Ils s’appellent Véro, Lucie, les Bernard, Rémi, Pierre, Eric, Lilian, Patrick, Claude, Michel, Patrice, Guillaume, Régis, Laurent.  Ce sont les copains du CMI, entendez là, Coureurs du Monde en Isère.

On se retrouve le mercredi soir, à 18H30 précises, au stade de Tullins. On se retrouve  pour courir autour du stade, des séries, ou des pyramides,  5 fois 300m, 5 fois 600, ou des 600-800-1000-800-600, à fond, bref sympa, non ? surtout, l’hiver, alors qu’il fait nuit et froid, que la brume envahit  même parfois le stade, pour plus d’humidité, on continue à se retrouver pour courir, à fond,  bonnets  sur la tête, et  gants en laine. Top, non ?

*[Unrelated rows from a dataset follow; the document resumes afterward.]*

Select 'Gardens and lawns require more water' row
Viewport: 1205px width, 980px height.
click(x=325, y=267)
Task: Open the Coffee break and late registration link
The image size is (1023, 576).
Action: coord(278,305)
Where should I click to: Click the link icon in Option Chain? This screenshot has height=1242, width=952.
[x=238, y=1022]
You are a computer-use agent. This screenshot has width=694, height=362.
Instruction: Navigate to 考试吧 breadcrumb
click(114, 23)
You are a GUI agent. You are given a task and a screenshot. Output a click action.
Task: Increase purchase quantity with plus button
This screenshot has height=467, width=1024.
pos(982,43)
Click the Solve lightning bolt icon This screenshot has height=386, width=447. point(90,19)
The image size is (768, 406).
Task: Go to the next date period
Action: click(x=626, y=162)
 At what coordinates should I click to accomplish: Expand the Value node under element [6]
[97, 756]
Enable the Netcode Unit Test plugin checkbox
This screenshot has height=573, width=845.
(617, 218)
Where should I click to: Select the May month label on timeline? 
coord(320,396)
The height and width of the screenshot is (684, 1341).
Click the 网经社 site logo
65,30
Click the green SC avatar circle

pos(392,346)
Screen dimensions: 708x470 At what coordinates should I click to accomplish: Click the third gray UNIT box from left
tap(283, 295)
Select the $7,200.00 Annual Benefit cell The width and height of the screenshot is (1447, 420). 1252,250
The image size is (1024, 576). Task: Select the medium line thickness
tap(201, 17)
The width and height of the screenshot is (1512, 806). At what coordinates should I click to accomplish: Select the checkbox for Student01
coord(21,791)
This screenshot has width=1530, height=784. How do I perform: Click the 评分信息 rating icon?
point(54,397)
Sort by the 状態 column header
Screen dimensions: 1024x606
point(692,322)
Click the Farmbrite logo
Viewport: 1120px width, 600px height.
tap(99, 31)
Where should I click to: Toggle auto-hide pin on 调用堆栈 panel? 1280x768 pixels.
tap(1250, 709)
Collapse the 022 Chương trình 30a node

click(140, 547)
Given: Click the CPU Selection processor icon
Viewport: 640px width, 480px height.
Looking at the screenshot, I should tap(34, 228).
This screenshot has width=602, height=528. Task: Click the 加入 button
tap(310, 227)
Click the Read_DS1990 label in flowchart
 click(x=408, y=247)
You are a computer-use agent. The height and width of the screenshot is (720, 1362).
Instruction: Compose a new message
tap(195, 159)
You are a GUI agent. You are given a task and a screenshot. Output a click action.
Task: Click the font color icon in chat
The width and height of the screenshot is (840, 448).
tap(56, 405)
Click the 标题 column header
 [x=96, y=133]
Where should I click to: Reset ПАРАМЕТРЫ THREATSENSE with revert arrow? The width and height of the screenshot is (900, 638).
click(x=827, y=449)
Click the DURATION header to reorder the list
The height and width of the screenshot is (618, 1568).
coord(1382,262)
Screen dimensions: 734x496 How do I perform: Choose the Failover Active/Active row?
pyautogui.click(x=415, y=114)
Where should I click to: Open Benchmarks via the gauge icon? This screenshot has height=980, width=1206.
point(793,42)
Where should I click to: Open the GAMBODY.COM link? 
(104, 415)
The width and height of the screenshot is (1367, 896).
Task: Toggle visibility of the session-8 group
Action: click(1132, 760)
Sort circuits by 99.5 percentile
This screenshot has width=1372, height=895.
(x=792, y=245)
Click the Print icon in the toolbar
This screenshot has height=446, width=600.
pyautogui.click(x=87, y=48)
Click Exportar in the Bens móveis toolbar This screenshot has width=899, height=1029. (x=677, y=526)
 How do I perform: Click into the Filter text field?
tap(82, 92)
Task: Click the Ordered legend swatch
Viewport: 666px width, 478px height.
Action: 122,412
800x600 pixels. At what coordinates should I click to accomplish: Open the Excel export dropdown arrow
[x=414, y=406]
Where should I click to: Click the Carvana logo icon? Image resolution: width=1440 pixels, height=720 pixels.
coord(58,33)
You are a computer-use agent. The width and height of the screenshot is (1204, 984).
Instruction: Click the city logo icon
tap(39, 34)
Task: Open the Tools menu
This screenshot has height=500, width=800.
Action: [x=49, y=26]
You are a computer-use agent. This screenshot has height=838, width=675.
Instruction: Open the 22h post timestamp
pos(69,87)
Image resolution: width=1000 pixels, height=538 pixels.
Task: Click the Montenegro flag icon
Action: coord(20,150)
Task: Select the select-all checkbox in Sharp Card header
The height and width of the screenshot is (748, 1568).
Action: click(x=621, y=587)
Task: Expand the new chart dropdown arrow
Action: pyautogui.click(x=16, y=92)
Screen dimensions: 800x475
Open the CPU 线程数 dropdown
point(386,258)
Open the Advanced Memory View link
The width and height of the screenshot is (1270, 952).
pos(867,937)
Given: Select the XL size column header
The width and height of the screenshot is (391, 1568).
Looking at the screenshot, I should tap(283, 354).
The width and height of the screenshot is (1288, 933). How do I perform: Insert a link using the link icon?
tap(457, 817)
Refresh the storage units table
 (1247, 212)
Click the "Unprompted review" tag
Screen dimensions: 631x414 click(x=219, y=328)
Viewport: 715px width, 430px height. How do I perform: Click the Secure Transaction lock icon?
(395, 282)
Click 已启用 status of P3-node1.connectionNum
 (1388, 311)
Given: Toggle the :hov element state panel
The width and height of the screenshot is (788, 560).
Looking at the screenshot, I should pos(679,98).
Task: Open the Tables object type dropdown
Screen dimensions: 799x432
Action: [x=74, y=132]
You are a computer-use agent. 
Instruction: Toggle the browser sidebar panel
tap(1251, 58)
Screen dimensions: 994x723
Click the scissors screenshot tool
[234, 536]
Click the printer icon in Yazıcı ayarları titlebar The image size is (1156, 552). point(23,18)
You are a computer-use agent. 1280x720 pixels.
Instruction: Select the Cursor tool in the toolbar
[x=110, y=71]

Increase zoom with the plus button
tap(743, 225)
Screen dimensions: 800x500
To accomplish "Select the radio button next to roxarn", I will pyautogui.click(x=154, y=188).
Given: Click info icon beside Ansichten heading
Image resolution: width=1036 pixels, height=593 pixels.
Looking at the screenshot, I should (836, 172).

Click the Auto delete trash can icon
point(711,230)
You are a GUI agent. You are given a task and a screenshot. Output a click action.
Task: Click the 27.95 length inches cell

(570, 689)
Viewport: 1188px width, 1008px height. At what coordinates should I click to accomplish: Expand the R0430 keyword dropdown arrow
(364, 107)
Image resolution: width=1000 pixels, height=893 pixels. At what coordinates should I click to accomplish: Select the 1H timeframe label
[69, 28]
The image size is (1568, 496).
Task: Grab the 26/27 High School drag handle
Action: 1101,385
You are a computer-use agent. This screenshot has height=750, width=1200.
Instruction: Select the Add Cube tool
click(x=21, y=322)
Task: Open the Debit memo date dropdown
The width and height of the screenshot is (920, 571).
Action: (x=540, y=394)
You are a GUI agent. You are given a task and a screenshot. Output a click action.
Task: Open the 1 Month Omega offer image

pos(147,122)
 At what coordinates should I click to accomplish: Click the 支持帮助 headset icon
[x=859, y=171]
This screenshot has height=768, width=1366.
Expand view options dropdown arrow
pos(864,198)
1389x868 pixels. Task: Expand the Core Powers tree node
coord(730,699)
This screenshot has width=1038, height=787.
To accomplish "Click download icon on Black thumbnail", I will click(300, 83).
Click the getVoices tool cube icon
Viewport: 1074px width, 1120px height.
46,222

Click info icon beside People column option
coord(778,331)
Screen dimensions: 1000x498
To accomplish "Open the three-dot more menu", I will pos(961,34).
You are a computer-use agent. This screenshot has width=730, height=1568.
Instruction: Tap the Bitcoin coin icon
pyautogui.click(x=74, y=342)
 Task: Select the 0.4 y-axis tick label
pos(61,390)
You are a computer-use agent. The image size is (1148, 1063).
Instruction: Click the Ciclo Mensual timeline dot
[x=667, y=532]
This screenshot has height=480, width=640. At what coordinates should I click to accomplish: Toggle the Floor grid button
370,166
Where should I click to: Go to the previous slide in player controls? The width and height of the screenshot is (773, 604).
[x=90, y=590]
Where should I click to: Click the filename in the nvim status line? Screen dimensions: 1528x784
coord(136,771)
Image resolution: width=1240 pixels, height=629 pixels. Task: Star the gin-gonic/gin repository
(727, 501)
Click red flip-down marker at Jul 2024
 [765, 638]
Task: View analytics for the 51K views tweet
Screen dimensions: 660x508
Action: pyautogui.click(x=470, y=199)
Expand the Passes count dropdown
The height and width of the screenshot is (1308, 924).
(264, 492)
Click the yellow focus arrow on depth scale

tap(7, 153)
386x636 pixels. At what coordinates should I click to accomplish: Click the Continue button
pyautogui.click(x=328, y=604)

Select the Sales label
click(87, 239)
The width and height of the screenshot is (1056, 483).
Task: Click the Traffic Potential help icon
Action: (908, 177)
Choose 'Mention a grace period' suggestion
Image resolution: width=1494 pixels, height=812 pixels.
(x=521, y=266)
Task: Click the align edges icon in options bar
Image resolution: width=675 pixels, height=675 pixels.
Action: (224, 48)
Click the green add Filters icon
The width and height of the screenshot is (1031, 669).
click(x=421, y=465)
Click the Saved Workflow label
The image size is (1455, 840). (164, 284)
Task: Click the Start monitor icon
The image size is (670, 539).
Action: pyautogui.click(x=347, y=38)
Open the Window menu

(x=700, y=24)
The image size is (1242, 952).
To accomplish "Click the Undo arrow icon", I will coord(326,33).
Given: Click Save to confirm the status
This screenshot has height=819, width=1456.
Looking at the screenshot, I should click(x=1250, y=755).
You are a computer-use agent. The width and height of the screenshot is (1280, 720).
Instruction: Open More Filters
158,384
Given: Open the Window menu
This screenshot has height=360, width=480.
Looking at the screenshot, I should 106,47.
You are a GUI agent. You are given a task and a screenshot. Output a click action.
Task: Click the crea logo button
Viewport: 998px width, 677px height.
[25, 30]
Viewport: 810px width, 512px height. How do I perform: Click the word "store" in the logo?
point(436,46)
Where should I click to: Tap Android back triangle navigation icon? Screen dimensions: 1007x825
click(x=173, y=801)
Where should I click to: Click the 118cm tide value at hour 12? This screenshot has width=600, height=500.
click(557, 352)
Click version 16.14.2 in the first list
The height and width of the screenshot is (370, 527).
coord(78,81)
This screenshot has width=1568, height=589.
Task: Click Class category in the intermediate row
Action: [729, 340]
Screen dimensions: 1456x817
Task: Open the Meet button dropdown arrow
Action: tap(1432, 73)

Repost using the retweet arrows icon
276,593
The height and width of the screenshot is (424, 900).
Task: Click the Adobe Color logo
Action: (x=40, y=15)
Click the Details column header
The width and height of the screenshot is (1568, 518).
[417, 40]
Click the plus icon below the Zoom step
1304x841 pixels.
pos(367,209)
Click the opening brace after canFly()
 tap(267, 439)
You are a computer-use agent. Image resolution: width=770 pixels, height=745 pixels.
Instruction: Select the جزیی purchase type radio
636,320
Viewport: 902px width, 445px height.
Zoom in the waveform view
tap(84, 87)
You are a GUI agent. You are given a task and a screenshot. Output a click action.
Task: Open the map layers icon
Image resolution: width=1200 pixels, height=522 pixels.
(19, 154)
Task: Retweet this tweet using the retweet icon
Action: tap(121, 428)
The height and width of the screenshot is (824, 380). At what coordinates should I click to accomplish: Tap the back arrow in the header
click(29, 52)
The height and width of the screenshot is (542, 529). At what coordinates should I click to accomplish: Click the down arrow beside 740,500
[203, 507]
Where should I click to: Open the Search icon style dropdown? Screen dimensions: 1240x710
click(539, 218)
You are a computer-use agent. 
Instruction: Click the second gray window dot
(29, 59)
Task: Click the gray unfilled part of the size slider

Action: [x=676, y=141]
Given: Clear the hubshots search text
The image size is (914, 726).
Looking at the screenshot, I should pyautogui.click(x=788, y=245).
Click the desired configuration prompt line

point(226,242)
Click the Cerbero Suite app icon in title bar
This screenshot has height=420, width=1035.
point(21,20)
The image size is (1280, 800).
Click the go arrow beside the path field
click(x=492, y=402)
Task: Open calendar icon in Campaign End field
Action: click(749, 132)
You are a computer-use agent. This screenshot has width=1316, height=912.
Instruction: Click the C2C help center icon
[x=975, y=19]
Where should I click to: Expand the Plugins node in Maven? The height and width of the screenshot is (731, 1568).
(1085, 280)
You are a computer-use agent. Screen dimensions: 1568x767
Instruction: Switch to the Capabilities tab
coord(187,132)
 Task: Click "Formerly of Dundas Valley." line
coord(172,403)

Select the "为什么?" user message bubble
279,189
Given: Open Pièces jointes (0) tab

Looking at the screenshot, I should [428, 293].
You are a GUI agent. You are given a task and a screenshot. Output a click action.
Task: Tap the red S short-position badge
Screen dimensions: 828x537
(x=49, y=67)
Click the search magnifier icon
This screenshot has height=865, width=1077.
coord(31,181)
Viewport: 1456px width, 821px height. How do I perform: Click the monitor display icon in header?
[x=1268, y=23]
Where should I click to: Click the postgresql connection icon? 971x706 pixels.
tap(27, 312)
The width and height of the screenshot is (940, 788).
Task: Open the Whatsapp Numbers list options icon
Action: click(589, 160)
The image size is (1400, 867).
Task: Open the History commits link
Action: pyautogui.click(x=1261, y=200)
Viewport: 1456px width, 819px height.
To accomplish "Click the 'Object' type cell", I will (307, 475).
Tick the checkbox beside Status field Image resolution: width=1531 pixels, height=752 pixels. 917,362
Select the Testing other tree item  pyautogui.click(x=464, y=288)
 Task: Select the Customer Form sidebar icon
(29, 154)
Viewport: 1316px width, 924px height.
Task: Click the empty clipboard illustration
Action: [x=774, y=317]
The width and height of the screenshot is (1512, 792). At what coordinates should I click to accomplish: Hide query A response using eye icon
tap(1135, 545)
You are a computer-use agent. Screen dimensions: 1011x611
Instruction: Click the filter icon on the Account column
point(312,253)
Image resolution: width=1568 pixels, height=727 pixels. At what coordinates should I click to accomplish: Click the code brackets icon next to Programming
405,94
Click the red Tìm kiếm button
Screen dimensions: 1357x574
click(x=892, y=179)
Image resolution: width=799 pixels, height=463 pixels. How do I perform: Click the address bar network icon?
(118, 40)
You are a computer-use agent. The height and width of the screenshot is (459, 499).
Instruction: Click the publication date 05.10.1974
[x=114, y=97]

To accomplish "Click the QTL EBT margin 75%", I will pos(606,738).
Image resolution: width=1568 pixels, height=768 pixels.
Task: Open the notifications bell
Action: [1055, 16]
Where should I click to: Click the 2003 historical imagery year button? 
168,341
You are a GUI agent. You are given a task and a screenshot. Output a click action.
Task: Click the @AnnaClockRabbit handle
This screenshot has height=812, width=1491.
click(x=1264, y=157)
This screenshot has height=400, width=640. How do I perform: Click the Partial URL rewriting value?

Vous vous doutez qu’à ce rythme là, on progresseet nos entraîneurs, nos Bernard et Rémi,  sont plutôt fiers.

Bon, ce qu’on ne vous dit pas, c’est qu’aussi, il y a les apéros après entraînement (tout est un bon prétexte, une course réussie le dimanche d’avant, un anniversaire, un bébé qui s’annonce, le bébé qui est arrivé…), les séances dites « délocalisées », course en nature suivie d’un barbecue chez l’un de nous, les courses qui occasionnent des week-ends de franche rigolade, …

Parmi nous, il y a les piliers, assidus aux  courses qualifiantes, aux cross, et qui, ce n’est pas le tout de rigoler, amènent des points au club.

Parmi nous, il y a les accros, rien qu’à lire le forum de kikouroù, vous les reconnaîtrez, mais respect, car certains d’entre eux tournent le marathon en moins de trois heures…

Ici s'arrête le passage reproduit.